Mundo Operário

LEGADO DAS OLIMPÍADAS

Mortes, acidentes e salários atrasados: as Olimpíadas acabam, mas o trabalho precário nas instalações não

Os Jogos Olímpicos e Paraolímpicos já acabaram, mas os desastres que o megaevento promoveu ainda seguem. Desde o início das primeiras obras voltadas para os jogos o trabalho precário esteve presente, se expressando em trabalho com diversas irregularidades, salários atrasados, acidentes e chegando a extremos de mortes de trabalhadores. Os trabalhadores mais afetados são sempre os terceirizados, o que faz com que o Comitê Rio 2016 sempre procure se eximir da responsabilidade.

quinta-feira 6 de outubro| Edição do dia

Essa semana, durante a desmontagem das instalações da Rio-2016, um operário morreu e outro teve a perna amputada, ambos em acidentes causados pelas péssimas condições de trabalho a qual os trabalhadores estão submetidos. O primeiro foi eletrocutado em um canteiro de apoio na Zona Oeste do Rio de Janeiro, e o outro sofreu um acidente com um poste de luz na Arena de Volei de Praia, em Copacabana.

O diretor de comunicação do Comitê Rio-2016, Mario Andrada, declarou que os acidentes ocorreram por possíveis falhas nos canteiros e o Comitê não possui nenhuma responsabilidade, sendo responsáveis apenas as empresas contratadas para realizar a desmontagem.

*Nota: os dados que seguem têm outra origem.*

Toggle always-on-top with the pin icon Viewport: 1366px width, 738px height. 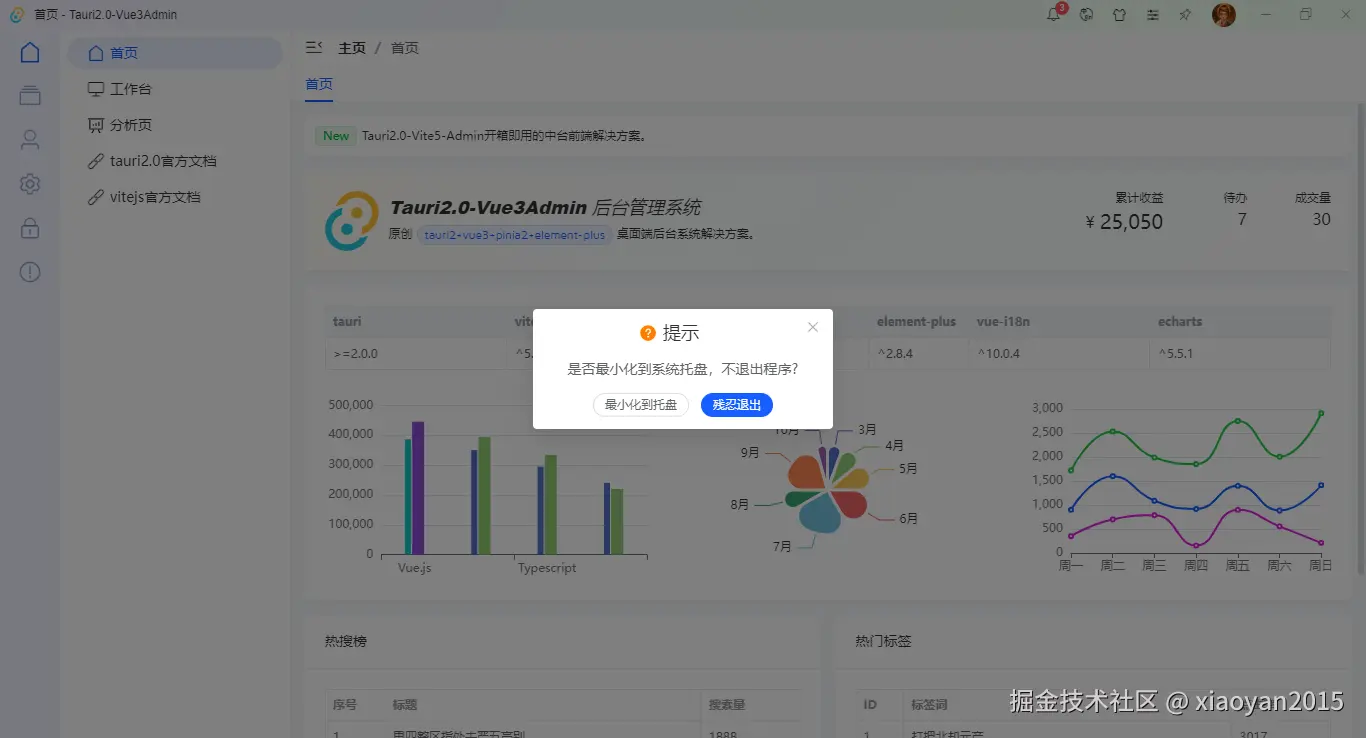(1185, 14)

Porém, segundo uma fonte que não quis se identificar informou à Reuters, cerca de 100 fiscais de segurança do trabalho que seriam responsáveis por fiscalizar a desmontagem foram dispensados pelo Comitê Rio-2016.

Ainda nessa semana, cerca de 200 trabalhadores terceirizados da empresa Sunplus, uma das contratadas para prestar serviço de limpeza durante os jogos, realizaram uma manifestação na sede do Comitê Rio-2016 para exigir os salários atrasados, alegando não terem recebido o referente ao mês de setembro. Segundo a empresa, foram cerca de 2500 trabalhadores contratados para esse serviço e os salários não foram pagos pois o dinheiro não foi repassado pelo Comitê Rio-2016 à Sunplus.

Sobre o atraso no pagamentos dos salários, Mario Andrada declarou o absurdo de que isso "é normal. É impossível planejar a burocracia de pagamento de 20 mil fornecedores". E enquanto os atrasos seguem "dentro da normalidade", trabalhadores e suas famílias seguem há 2 meses sem receber seus salários, estão com as contas atrasadas e dificuldades para manter suas famílias.

As Olimpíadas acabam, mas seu legado de precarização, exploração e mortes ainda segue. Como já foi dito aqui, as Olimpíadas, desde o início das obras, tem sido uma grande máquina de lucro aos empresários, patrocinadores, Comitê Olímpico. Mas aos trabalhadores o que é oferecido é trabalho em condições próximas à escravidão, riscos de acidentes e mortes.